*Exercise description*. Continue the passage on nuclear waste storage at the Hanford site from the point where it stops, disregarding the data that follows it.

*Document section*.
□ □ □ □ □

Official government websites have been posting occasional updates, mostly underwhelming. This may be an attempt to minimise panic over an invisible but potent hazard. To focus on the perils of nuclear decay might reclassify it as a dirty power source and eliminate subsidies.
Former Texas Governor Rick Perry, who once proposed to eliminate the US Department of Energy, now heads it for the oil-friendly Trump administration. "I am pleased to announce that our dedicated and talented team of experts at the Department of Energy's Hanford site have completed filling in the hole discovered at the PUREX tunnel," Perry said in a statement.
"This was accomplished swiftly and safely to help prevent any further complications. Our next step is to identify and implement longer-term measures to further reduce risks…Thankfully, the system worked as it should and all are safe. The safety of our workforce, the communities and tribal nations that surround our sites, and the environment is my highest priority."
A legacy of waste
The Department of Energy is under increasing pressure to shift spent fuel away from reactor sites, especially since there already are 14 permanently shut American nuclear generating stations.
Out of the more than 70,000 metric tonnes heavy metal (MTHW) of spent fuel stored in the US, nearly 10% continues to be stored at permanently shut sites. For now, the bulk goes to Hanford.
Twice the size of Singapore, the enormous Hanford site is remote enough to be out of the public eye. The safe storage of ageing radioactive materials in its decaying tunnels is increasingly problematical. Radiation eventually will weaken the structures irreparably, and these improvised tunnels were never meant to be more than a stopgap solution.

□ □ □ □ □

*Dataset entries*.

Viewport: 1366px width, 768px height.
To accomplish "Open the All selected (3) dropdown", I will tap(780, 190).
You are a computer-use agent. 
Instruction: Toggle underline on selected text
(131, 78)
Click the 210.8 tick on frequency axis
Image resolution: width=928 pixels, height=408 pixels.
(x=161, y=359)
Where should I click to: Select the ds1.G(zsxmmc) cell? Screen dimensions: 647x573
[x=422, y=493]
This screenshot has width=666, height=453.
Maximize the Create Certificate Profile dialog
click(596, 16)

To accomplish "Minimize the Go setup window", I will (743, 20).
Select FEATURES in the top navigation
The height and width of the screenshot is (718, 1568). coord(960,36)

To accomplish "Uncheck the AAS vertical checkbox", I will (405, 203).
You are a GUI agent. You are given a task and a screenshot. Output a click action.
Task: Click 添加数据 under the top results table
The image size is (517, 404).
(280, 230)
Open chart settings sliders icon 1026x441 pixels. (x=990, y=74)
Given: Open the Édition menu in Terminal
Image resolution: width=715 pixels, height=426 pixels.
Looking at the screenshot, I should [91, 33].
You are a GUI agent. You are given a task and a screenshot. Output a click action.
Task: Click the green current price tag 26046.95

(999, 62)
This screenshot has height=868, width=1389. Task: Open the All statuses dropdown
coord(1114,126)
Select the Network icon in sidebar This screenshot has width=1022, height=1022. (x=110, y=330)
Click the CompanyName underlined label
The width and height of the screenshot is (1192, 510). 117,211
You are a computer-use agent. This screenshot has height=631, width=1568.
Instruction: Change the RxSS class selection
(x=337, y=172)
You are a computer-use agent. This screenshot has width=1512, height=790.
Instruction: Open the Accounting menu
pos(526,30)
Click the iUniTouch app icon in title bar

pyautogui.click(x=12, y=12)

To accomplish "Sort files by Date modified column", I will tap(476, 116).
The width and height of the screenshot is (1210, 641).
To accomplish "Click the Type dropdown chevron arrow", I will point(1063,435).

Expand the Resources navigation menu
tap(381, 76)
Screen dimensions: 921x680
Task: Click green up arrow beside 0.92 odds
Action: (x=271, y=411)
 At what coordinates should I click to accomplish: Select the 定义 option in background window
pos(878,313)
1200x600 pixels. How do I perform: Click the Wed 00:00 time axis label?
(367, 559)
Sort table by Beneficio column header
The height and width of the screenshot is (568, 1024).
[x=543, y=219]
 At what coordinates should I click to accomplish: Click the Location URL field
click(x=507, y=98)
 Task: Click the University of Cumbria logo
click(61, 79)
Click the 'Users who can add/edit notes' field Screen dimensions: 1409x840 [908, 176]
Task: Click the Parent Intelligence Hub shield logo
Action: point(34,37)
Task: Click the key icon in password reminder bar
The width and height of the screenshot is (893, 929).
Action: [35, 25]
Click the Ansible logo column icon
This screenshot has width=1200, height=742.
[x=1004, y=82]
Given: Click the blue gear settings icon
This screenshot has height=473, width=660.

□ □ □ □ □

*Result for this task*.
Half a century has already passed. But these hot tunnels are only part of the picture. Out of a total of 177 storage tanks at Hanford, at least 67 tanks are leaking radioactive waste. Nearly 475 million gallons of contaminated water has been discharged to the soil. Some contaminants have even trickled into groundwater beneath the Hanford site. More than 80 square miles of groundwater is now dirtier than government groundwater protection standards allow.
One popular idea is to convert the millions of gallons of radioactive sludge into glass logs through a technique called vitrification. These logs are eventually destined for permanent storage deep underneath Yucca Mountain in Nevada. However, a proposed $17 billion vitrification plant for Hanford is fraught with safety concerns ranging from corrosion to explosion.
Meanwhile, the vast Yucca Mountain geological repository for nuclear waste appears to be a slow-starter. Former Nevada Senator Harry Reid, who served as Senate majority leader, blocked it for years. The Government Accountability Office admitted that the closure of Yucca Mountain was for political, not technical or safety reasons. What’s more, a recent GAO report now advises against vitrification, preferring to bind the waste in a cement-like mixture instead. It’s back to the drawing board once again.
Although some 56 million gallons of radioactive sludge is stored here, alarmingly close to the Columbia River, the US$40 billion Hanford cleanup operation has been repeatedly delayed and is not expected to get underway until 2022, finishing in 2060.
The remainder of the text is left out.